> _EXCERPTED TEXT_
Rethinking “rural”

What does it mean to decolonize land and one’s relationship to it? Being that so many communities of color have experienced land-based violence and environmental colonialism, what does healing from that violence look like?

Jarabacoa Strawberry field in Dominican Republic from Wiki Commons

- All land is indigenous land, and so urban centers are indigenous spaces as well. The fact that all land is indigenous is minimized and urban centers are seen as non-Indigenous, non-rural land that thus does not deserve protecting and marginalized populations in those centers experience ecological/environmental violence because of this.

-Indigenous people were “rural” people before that term was even a concept as created by the West and have experienced land-based violence thru colonialism, displacement, breaking of treaties, forced isolation on poorly funded reserves and reservations, the violation of their indigenous habitats and land, lack of access to clean water, etc

-People of the African diaspora are also indigenous peoples who have experienced land-based violence and environmental racism (removed from our indigenous lands and forced to work colonized lands stolen from those indigenous to that land) and a continuation of that violence is being forced into urban centers, seen as non-rural, where they are further disconnected from land and experience ecological violence.

> _REQUIRED ACTION A_
According to the essay on rethinking "rural," how are urban centers seen?
> _REQUIRED ACTION B_
List every form of land-based violence that the essay on rethinking "rural" says Indigenous people have experienced.
> _REQUIRED ACTION C_
Resume the essay on rethinking "rural" from the point at which it stops.

> _SUPPLIED MATERIAL_
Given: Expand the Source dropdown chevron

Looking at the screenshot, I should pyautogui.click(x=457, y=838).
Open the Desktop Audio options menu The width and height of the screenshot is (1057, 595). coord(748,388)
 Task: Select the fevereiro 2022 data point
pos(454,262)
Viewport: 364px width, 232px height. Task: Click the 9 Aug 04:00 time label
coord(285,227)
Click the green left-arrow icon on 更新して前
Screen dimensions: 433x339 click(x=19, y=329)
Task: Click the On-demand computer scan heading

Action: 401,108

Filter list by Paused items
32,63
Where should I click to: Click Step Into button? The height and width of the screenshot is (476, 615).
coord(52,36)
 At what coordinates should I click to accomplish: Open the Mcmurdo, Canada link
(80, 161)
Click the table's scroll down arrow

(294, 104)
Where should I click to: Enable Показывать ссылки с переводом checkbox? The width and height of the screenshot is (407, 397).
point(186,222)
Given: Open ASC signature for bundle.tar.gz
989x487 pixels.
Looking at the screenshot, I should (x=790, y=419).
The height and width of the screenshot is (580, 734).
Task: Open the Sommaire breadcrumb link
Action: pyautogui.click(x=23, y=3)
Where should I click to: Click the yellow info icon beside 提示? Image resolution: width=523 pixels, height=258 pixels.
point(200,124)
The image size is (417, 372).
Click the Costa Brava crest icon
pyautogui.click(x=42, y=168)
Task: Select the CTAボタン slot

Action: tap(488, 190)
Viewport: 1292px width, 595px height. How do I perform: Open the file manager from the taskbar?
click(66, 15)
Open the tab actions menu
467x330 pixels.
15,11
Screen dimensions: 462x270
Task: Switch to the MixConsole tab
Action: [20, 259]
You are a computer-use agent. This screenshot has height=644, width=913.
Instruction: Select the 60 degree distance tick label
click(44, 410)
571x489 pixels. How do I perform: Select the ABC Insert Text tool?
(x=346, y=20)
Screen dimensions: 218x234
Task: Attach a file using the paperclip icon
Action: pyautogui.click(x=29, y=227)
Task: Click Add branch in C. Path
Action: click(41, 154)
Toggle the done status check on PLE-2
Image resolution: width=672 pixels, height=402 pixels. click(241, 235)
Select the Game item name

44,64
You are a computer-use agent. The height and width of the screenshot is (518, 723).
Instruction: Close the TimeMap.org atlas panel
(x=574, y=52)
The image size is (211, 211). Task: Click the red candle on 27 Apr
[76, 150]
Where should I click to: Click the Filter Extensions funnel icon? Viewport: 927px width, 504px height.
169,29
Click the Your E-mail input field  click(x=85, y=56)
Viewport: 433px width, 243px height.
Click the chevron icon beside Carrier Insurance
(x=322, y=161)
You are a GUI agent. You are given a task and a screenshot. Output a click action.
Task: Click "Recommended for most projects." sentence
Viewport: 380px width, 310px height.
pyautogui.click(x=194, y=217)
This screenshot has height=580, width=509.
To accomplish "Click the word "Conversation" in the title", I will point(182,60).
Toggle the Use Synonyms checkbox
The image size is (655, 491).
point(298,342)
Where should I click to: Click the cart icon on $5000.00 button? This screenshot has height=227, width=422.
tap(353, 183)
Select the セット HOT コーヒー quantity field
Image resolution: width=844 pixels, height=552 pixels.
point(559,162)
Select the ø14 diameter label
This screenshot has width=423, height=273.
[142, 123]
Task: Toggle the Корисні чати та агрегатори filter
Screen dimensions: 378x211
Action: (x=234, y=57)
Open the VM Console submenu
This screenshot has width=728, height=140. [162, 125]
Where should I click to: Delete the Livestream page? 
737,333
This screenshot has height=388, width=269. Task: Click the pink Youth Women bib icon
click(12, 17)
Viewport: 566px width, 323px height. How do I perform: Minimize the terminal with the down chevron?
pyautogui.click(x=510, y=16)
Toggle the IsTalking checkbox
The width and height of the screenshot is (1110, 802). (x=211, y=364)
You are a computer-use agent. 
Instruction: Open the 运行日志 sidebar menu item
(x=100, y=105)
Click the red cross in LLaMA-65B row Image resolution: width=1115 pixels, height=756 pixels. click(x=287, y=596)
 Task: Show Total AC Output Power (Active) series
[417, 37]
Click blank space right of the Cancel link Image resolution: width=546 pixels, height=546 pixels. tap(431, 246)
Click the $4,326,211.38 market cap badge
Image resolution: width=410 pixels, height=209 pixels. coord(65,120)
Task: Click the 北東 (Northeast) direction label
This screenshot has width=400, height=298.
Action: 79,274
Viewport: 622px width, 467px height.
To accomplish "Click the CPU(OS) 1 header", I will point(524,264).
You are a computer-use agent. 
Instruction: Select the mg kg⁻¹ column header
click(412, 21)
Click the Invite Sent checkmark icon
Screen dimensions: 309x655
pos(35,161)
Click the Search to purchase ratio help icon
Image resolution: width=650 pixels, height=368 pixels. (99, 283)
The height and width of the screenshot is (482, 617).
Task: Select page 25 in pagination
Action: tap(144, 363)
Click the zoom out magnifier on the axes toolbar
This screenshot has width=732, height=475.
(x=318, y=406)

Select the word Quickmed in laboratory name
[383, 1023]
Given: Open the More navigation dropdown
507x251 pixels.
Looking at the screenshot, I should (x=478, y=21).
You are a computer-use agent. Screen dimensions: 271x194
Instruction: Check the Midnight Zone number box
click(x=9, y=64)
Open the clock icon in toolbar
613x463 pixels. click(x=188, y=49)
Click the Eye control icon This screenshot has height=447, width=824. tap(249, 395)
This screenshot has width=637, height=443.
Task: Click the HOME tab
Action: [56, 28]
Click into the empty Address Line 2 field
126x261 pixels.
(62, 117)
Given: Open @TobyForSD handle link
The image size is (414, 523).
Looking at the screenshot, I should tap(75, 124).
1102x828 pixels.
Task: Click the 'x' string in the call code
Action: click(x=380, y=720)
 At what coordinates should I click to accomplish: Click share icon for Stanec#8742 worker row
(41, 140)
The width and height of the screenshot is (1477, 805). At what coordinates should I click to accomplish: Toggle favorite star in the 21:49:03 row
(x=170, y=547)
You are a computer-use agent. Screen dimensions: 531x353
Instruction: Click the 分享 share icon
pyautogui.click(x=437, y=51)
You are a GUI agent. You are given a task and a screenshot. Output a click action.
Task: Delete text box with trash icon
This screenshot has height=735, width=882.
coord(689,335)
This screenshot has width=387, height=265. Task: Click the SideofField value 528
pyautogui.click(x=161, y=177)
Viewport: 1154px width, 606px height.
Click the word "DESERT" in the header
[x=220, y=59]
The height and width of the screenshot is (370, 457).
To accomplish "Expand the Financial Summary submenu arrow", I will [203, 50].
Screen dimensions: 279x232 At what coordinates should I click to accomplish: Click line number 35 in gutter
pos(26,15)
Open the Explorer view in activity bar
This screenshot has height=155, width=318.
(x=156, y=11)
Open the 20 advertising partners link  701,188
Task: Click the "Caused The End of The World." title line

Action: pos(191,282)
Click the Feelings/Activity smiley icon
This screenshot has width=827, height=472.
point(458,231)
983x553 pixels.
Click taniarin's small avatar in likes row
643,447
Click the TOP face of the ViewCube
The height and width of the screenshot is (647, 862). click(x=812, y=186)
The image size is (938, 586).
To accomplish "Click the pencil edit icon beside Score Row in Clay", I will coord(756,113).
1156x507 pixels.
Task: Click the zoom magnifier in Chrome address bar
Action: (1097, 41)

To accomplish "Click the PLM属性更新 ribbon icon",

> _RESPONSE BOX A_
Urban centers are seen as non-Indigenous, non-rural land that does not deserve protecting.

> _RESPONSE BOX B_
- Colonialism
- Displacement
- Breaking of treaties
- Forced isolation on poorly funded reserves and reservations
- The violation of their indigenous habitats and land
- Lack of access to clean water

> _RESPONSE BOX C_
-Settler colonialism today is still largely about land exploitation. It is the way that rural communities of color are chiefly exploited abroad (ex : Kenyan farmland still in the hands of English/European control after being bought for cheap decades ago, forcing indigenous peoples away from their ancestral land, forced growing of cash crops like coffee and chocolate and tea for Western consumption that prevents indigenous people from growing their ancestral crops or living on their land, etc). The West benefits from the exploitation of global south rural communities and land.

-Land Conservation efforts are too often the story of: Land is taken from indigenous people, its original stewards and protectors, by white settlers, who tell the original inhabitants do not know how to properly use (AKA subjugate and exploit) the land and then subsequently fuck it up. Meanwhile, indigenous people and other communities of color are forced in slums and reserves/reservations on said land in the worst conditions where they experience the most environmental side affects of white people fucking it up. Lastly, white people claim they have to take it back again from colonized indigenous people because they “need to protect it”. They make lots of money in this whole process and maintain ownership of rural land.

-As mentioned a few times already, the state via policing has been the strong arm of ecological violence and environmental racism in many ways (ie overseers on plantations, militarized presence at Standing Rock, Indian Agents that would prevent Indigenous peoples of Canada who attempted to leave reserves without a pass up until the 1940s, indigenous labor exploitation on farms and in fields, use of prison labor on farms)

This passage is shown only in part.